One day, however, she unexpectedly allowed an eligible young man to pursue her and win her hand.  Wedding preparations were made, but the bride suddenly changed her mind and announced that instead of becoming an earthly bride she would enter a nunnery and become a Bride of Christ.

When her fiance heard this he rushed to St Andrews to claim her as his own, but, alas, when he arrived there he found that she had done what she had threatened to do; with a knife she had cut off both her eyelids, slit both her nostrils, cut off her lips and branded both her cheeks with a red-hot poker.

Horrified, he rushed back home and committed suicide.  The young woman died a few weeks later.  Since then, however, people have claimed to have seen a dark figure, heavily-veiled, emerging from behind a tree in this lane.  If you look to the left of this photo you can see the stump which is all that's left of the tree now.

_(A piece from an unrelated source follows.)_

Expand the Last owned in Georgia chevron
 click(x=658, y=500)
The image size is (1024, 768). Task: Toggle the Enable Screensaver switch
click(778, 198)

Encountering the Veiled Nun of St Leonards was regarded as a sign of ill-omen, and if she drew aside her heavy veil and showed her mutilated face the unfortunate spectator was doomed to die within the year.
Why did the lady act this way?  Was she a religious fanatic?  Was she so afraid of marriage?  Nobody knows.  There isn't even historical proof of a nunnery existing in St Andrews but the tale has been handed down for centuries...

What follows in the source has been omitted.